• _What you need to do_:
Count the lines below holding "pixels" and answer with that number only.

Source material Start Marker

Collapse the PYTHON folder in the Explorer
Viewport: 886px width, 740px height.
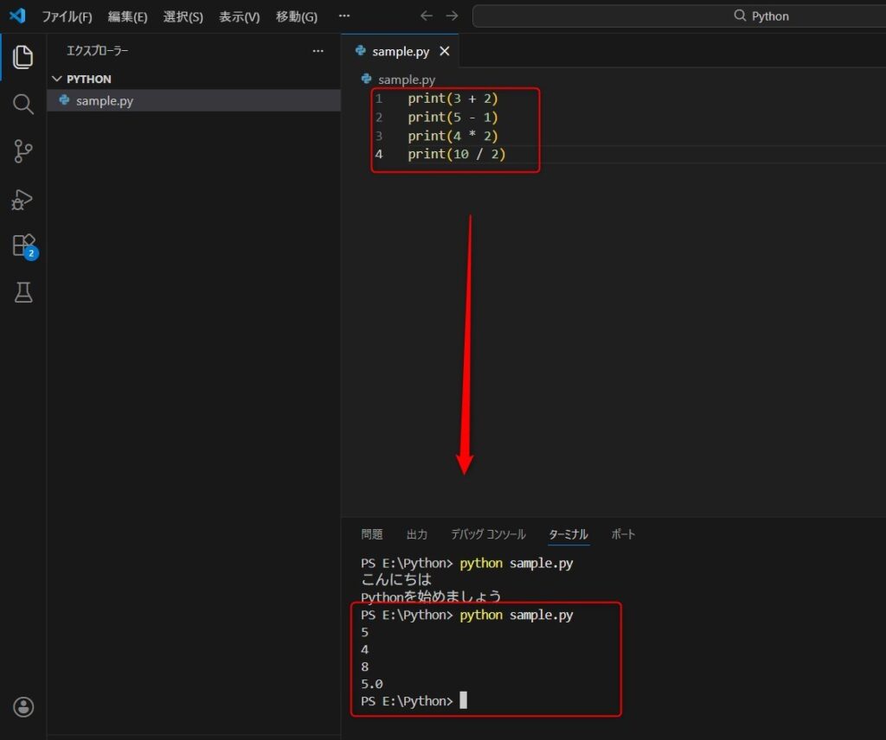click(x=57, y=79)
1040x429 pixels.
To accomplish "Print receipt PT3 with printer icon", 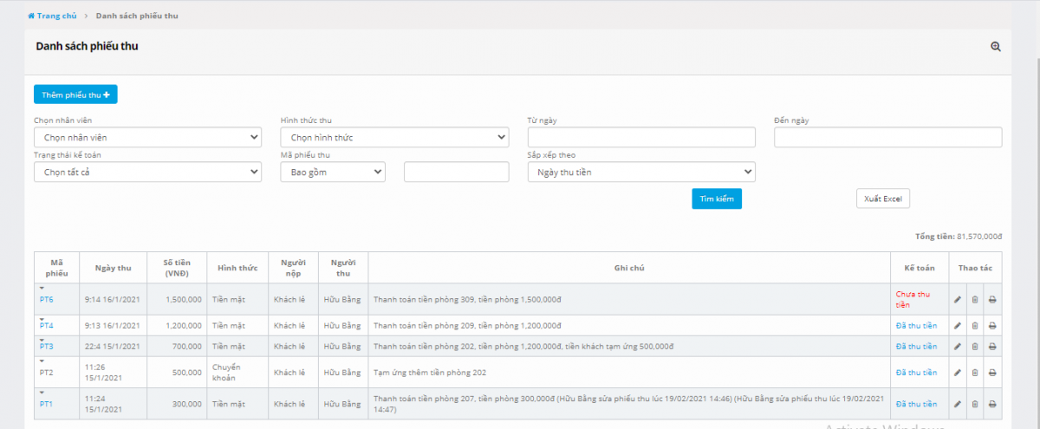I will click(x=992, y=347).
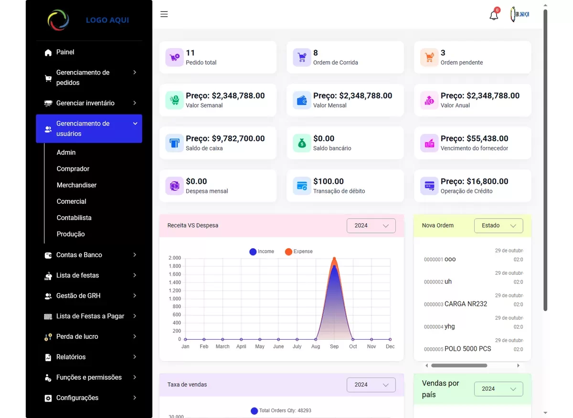Toggle the Income legend series
This screenshot has width=573, height=418.
pos(261,251)
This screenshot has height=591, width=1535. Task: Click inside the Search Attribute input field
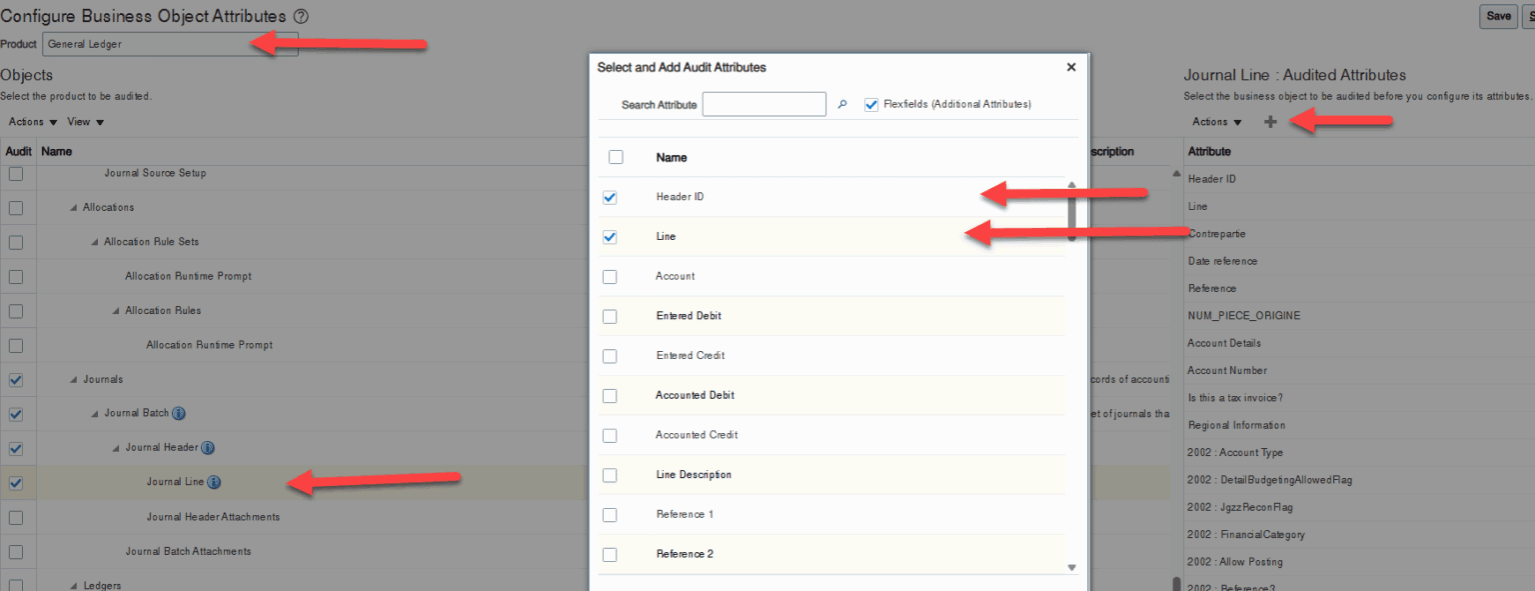click(764, 104)
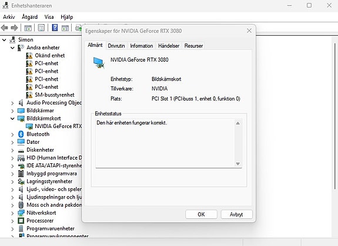
Task: Select the SM-busstyrenhet device entry
Action: [x=54, y=95]
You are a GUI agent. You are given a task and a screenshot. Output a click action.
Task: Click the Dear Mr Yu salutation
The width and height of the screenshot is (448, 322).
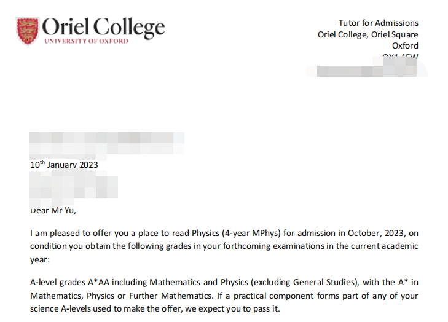coord(53,211)
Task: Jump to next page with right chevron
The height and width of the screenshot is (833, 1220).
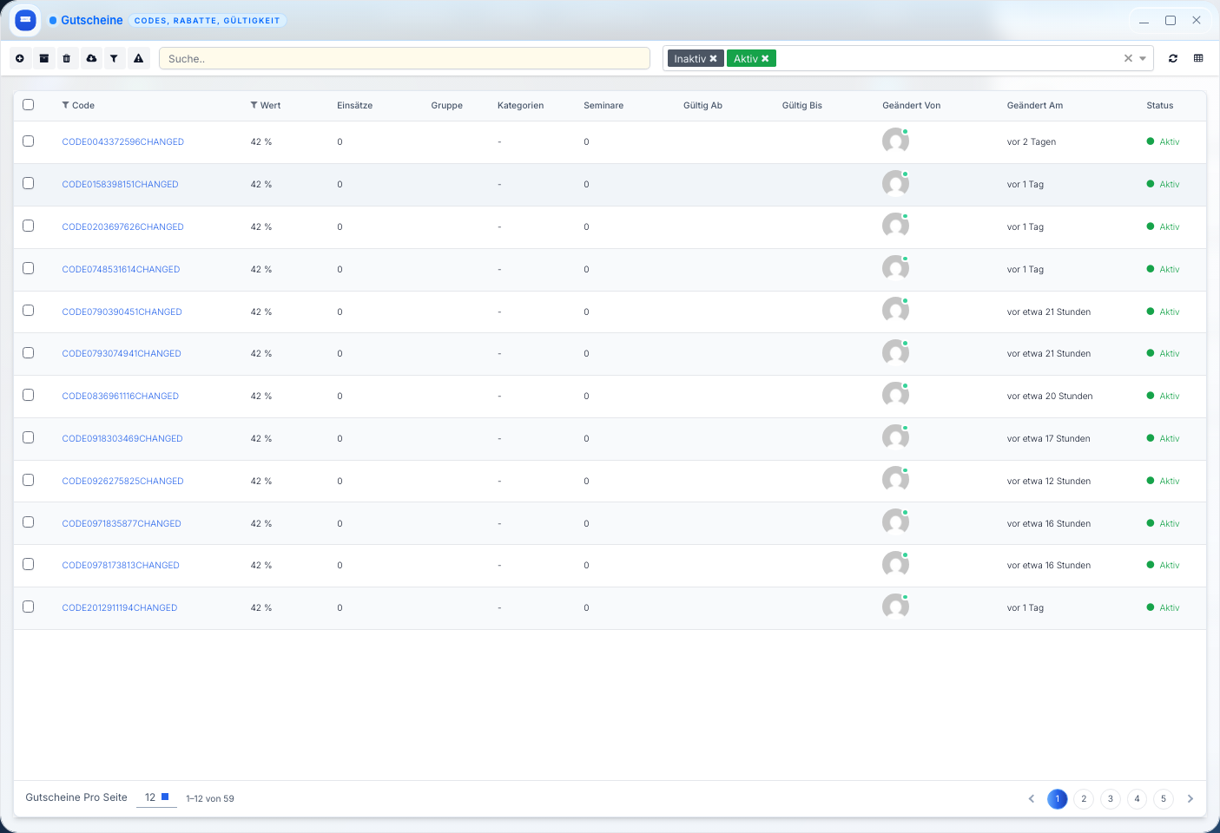Action: [1190, 799]
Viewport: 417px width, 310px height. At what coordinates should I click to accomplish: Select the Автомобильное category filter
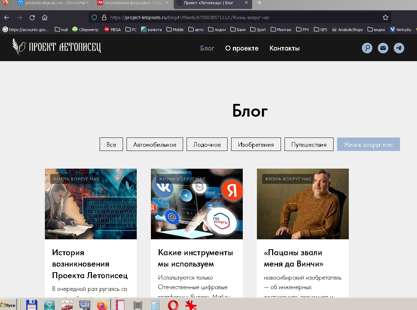coord(154,145)
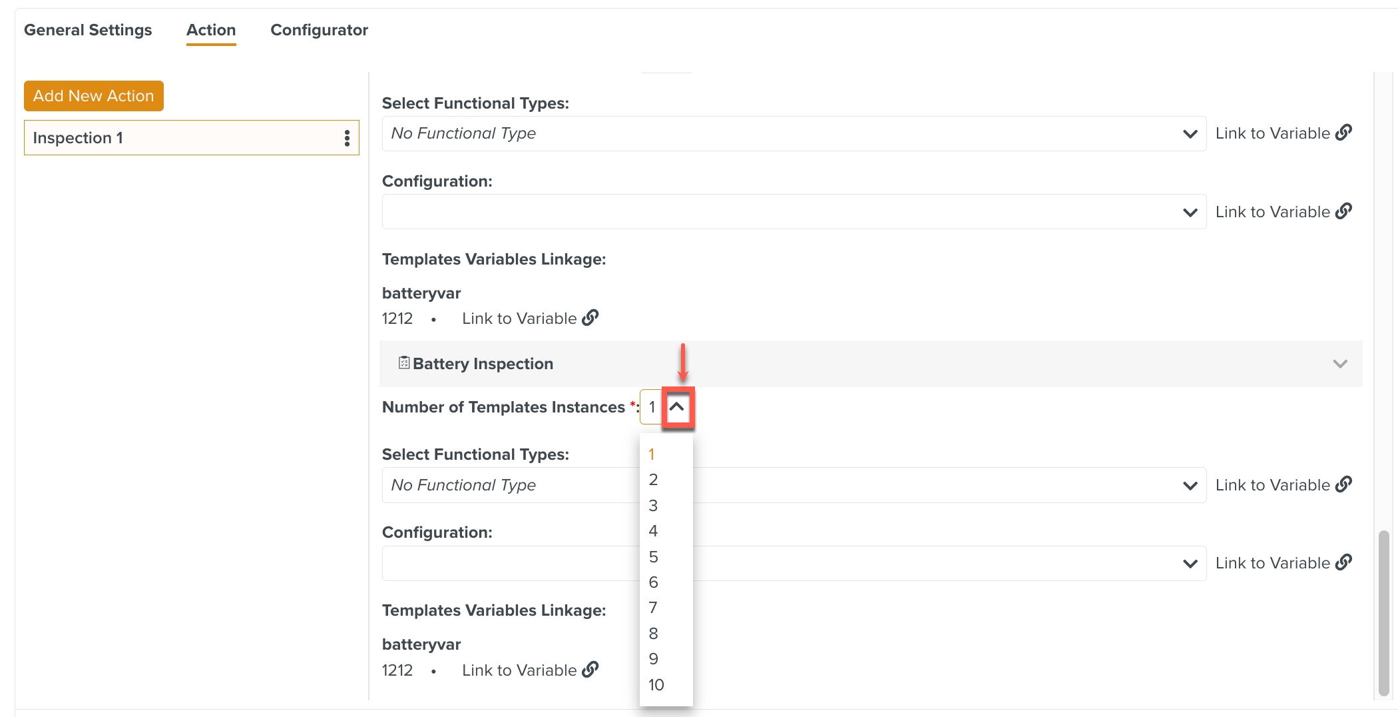Click link icon beside top Functional Types dropdown
The height and width of the screenshot is (717, 1398).
(1344, 133)
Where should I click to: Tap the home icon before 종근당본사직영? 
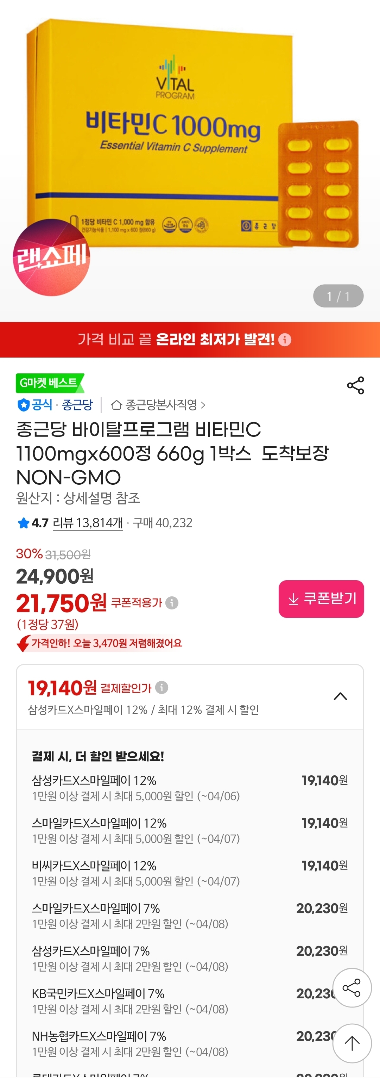(x=116, y=405)
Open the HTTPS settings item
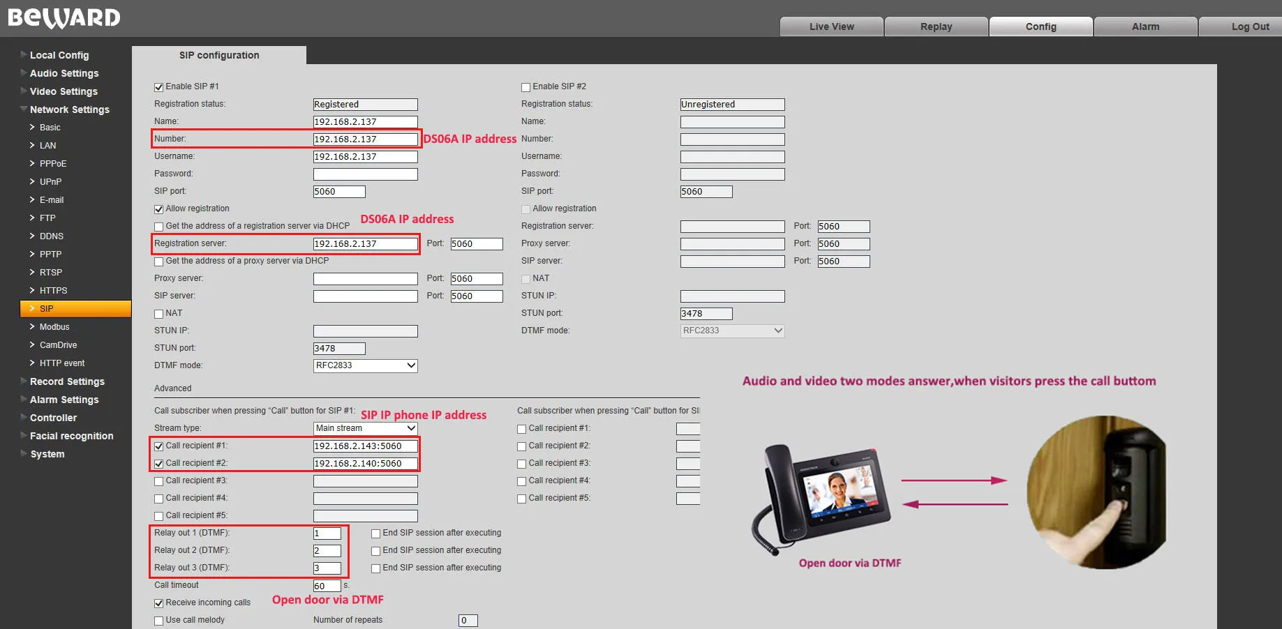Viewport: 1282px width, 629px height. 53,291
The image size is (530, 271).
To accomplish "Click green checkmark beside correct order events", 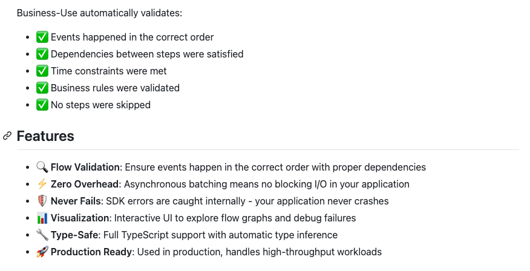I will click(42, 37).
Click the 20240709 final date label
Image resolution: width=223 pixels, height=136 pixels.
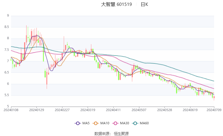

Source material End Marker

• _Written response_:
2